FP rate represents the fraction of negative class records predicted as positive, it shows how the error rate of the classifier is in predicting negative class records. The precision of the classifier shows how exact the classifier is in predicting positive class records. The F-measure is harmonic mean of the precision and recall represents the overall performance of the classifier with respect to the positive class.
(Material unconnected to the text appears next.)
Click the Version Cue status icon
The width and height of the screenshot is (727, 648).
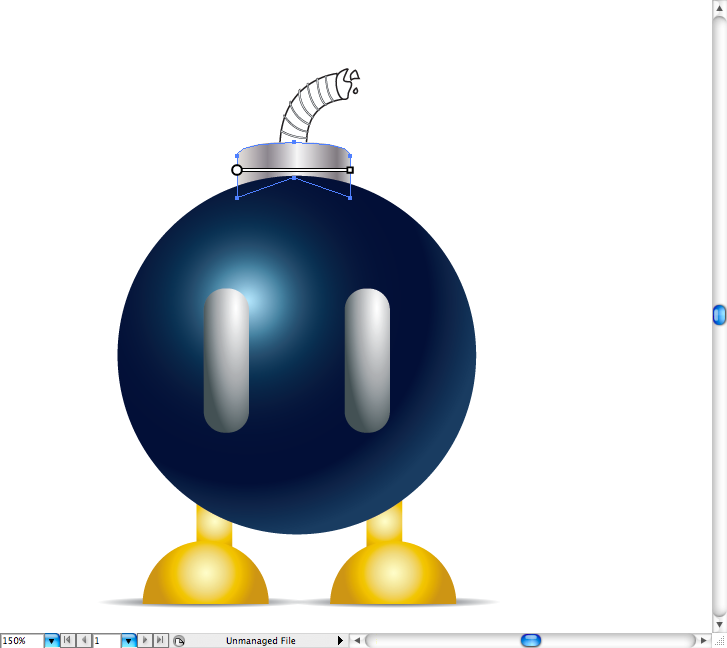(x=178, y=640)
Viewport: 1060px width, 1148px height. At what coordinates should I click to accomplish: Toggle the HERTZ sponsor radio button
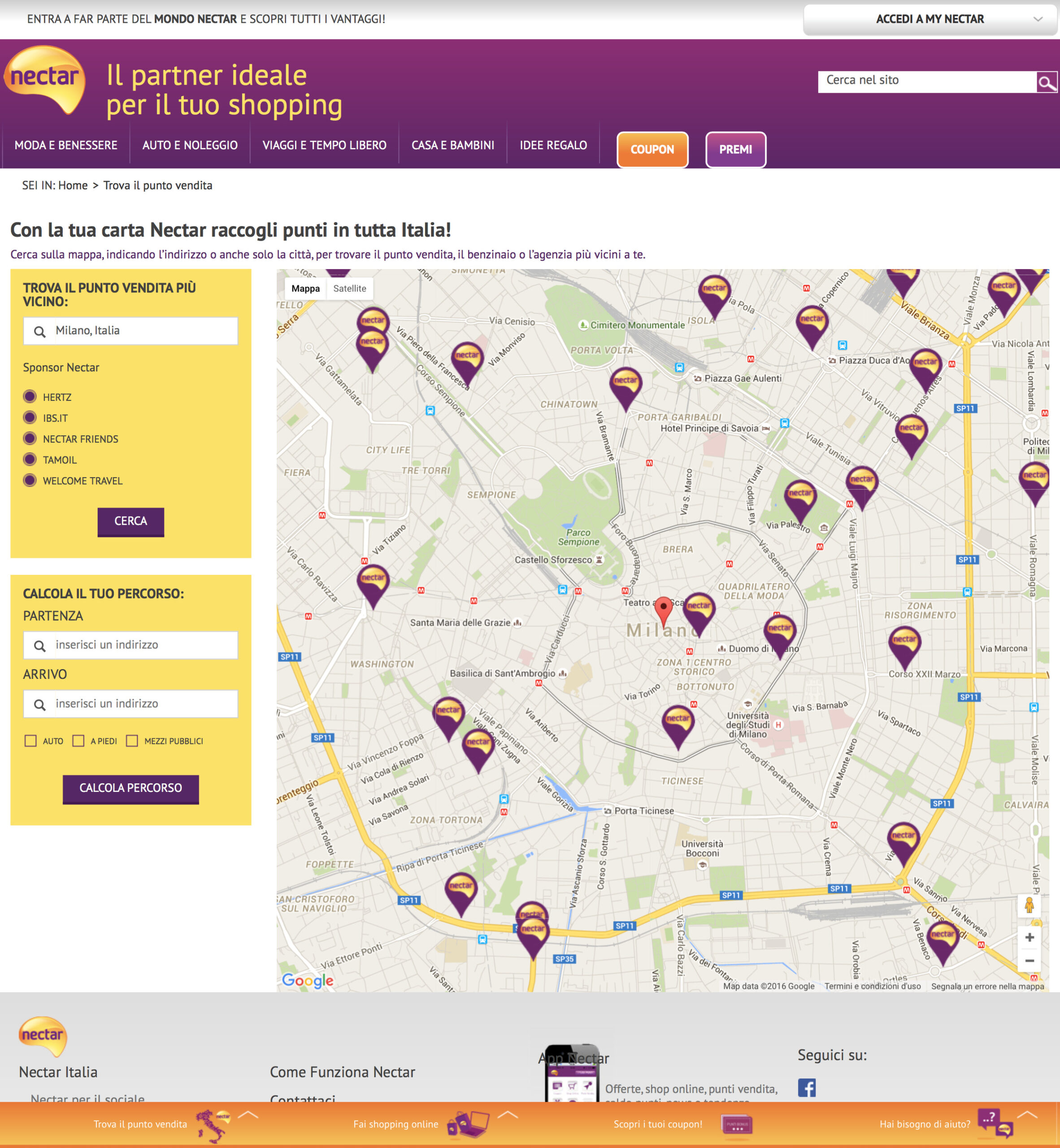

If Negative class is considered, True Negative (TN) Rate represents the fraction of negative class records predicted as negative, and it shows how good the classifier is at predicting negative class records. False Negative (FN) rate represents the fraction of positive class records predicted as negative, and it shows the error rate of the classifier in predicting positive class records. The precision of the classifier shows how exact the classifier is in predicting negative class records. The F-measure is harmonic mean of the precision and recall represents the overall performance of the classifier with respect to Negative class. The performance measures of the experiments conducted are shown in Table 7. Figure 8 shows the performance details of the proposed AFM with respect to Yes class. Figure 9 shows the performance details of the proposed AFM with respect to No class.
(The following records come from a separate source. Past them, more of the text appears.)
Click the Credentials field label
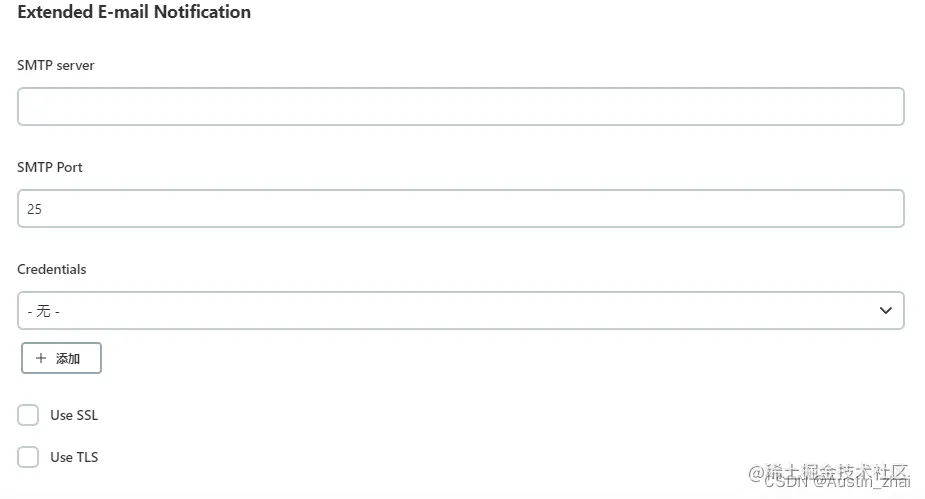The image size is (925, 499). coord(51,270)
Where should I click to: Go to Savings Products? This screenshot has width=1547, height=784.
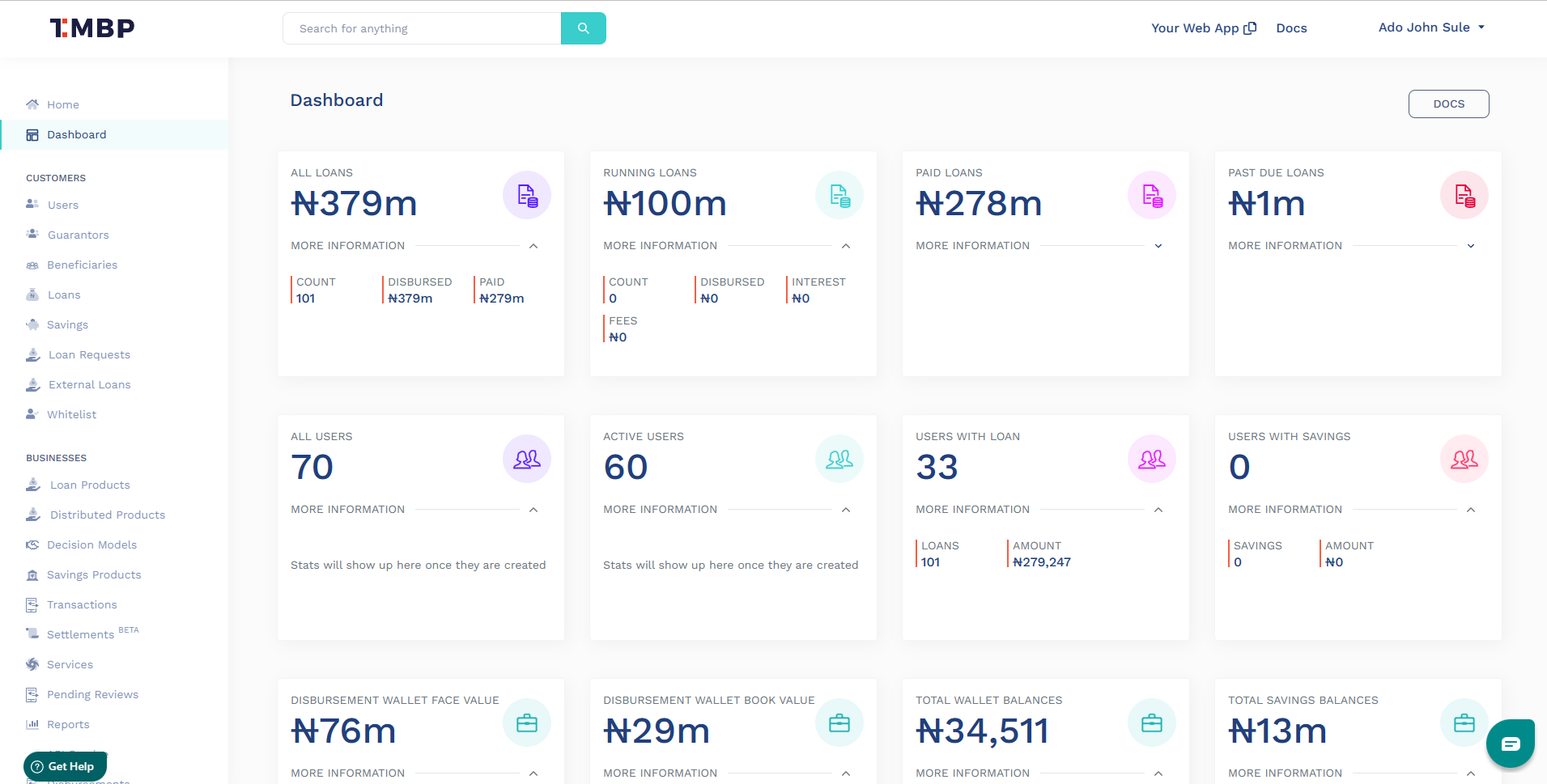(95, 574)
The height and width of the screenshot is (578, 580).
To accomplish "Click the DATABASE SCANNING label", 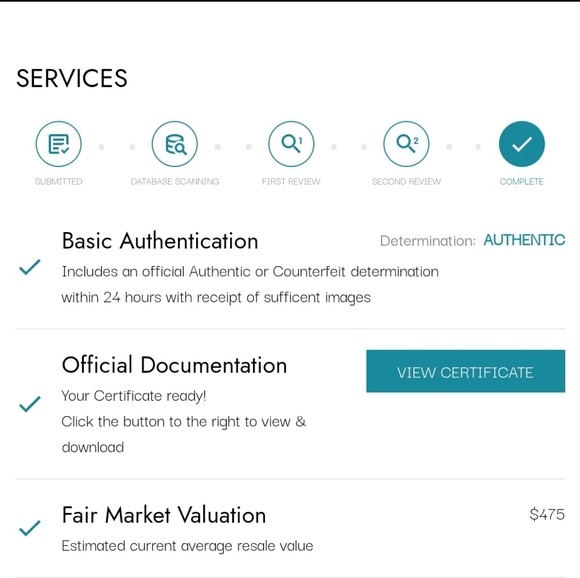I will [x=175, y=182].
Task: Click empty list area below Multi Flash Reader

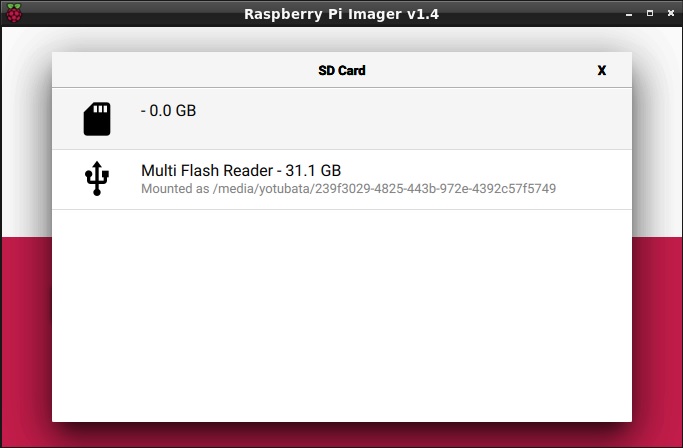Action: pos(342,316)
Comparative study of AFM with existing classifiers
In this paper, it has been proposed a new model named AFM to predict the victims of HBP using real-time data set. The FM considers bio-psychological factors to predict the class label attribute. The experimental results are compared with classifiers supported in WEKA. The proposed AFM has outperformed in terms of F-measure, accuracy comparatively with logistic regression, naïve baye’s, j48, Random Forest and PART. The proposed AFM has also shown the improved performance in terms of TP rate, FP rate, precision for each decision class as shown in Table 9.
Conclusion
This chapter proposed an intelligent AFM to predict the HBP based on bio-psychological factors. Age, cholesterol level, obesity level are considered biological factors, and anxiety level, anger levels are considered psychological factors. The proposed approach initially generates association rules using apriori, later association rules are pruned based on the coverage of records. The extracted association rules are used to build the AFM. The real-time data sets of 1000 records are considered for experimental analysis. The AFM is trained using 60% of data and it is tested using 40% data. The proposed AFM has shown improved performance in terms of accuracy, TP rate, FP rate, precision, and F-measure comparatively with existing classifiers supported in WEKA like simple logistic regression, Naïve Bayes, j48, Random forest, and PART. The proposed approach has shown 90.75% accuracy in classifying the test instances.
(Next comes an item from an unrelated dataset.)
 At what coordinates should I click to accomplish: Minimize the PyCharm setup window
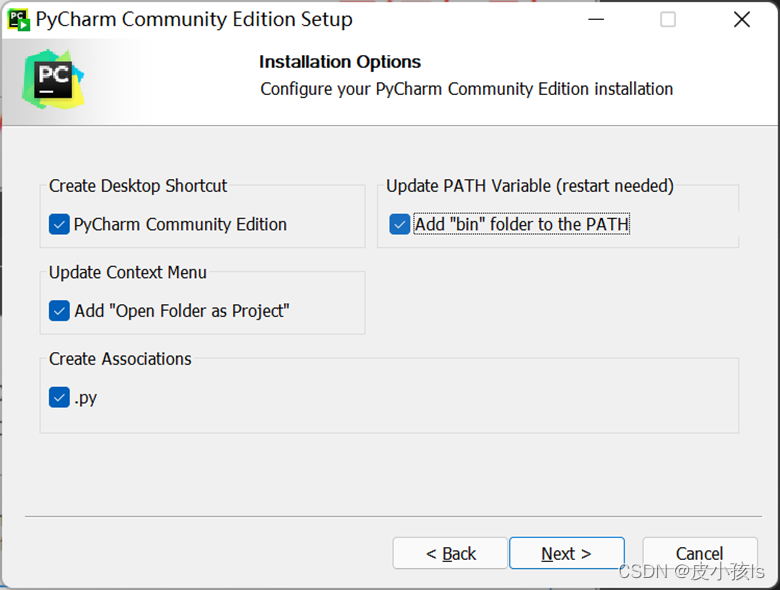click(x=596, y=20)
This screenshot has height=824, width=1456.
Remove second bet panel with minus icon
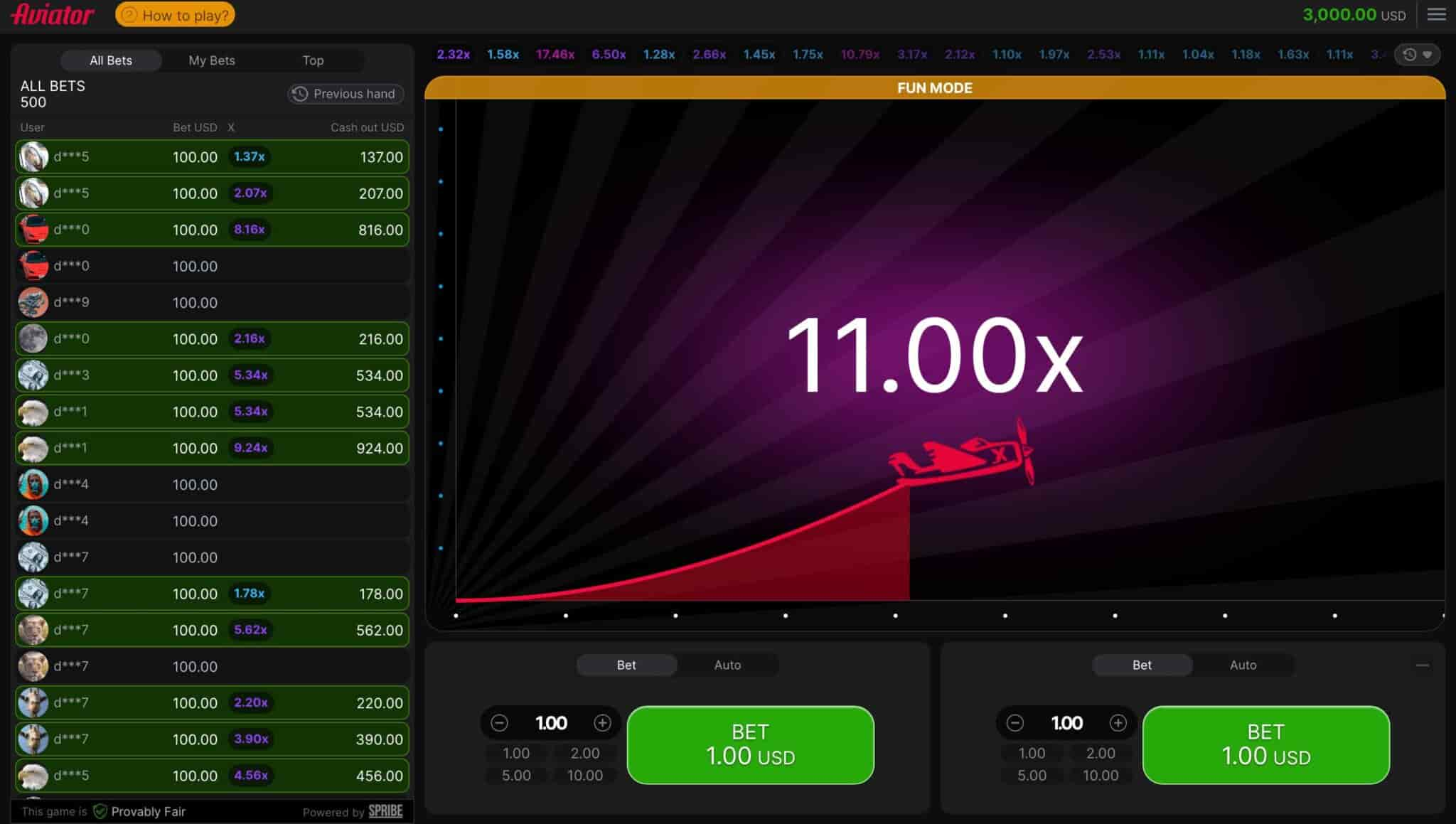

The objective of this paper is to find the influence of biopsychological factors on blood pressure of a person. Biological factors such as age, obesity level, cholesterol level are collected from the medical laboratory, the anxiety level, anger levels of same people are collected from the response obtained from a set of predefined questionnaire. From the Experimental evaluation, we draw the following conclusions: 1. The extracted rules by the AFM are simple to understand, and they are very useful for technical and nontechnical communities to manage BP rather than using BP medications. 2. These rules can be used by an individual to keep him/her blood pressure in a healthy range. 3. From the experimental results, it is so vivid that people with higher anxiety levels (is severe) in the range between (2, 3) are more prone to the HBP. 4. In the people of overweight even their cholesterol level is in the normal range (108,184), but their anxiety levels are moderate (0.9, 1.9) and higher are prone to the HBP. 5. If the cholesterol level of a person is in a healthy range and if he is not anxious, he is less prone to the HBP. 6. However, young people aged between 18 and 37 are less prone to HBP. 7. If a person’s anger level and anxiety level is close to zero (Normal) and even if he is overweight and having cholesterol level in borderline (185,239), the person is less prone to HBP.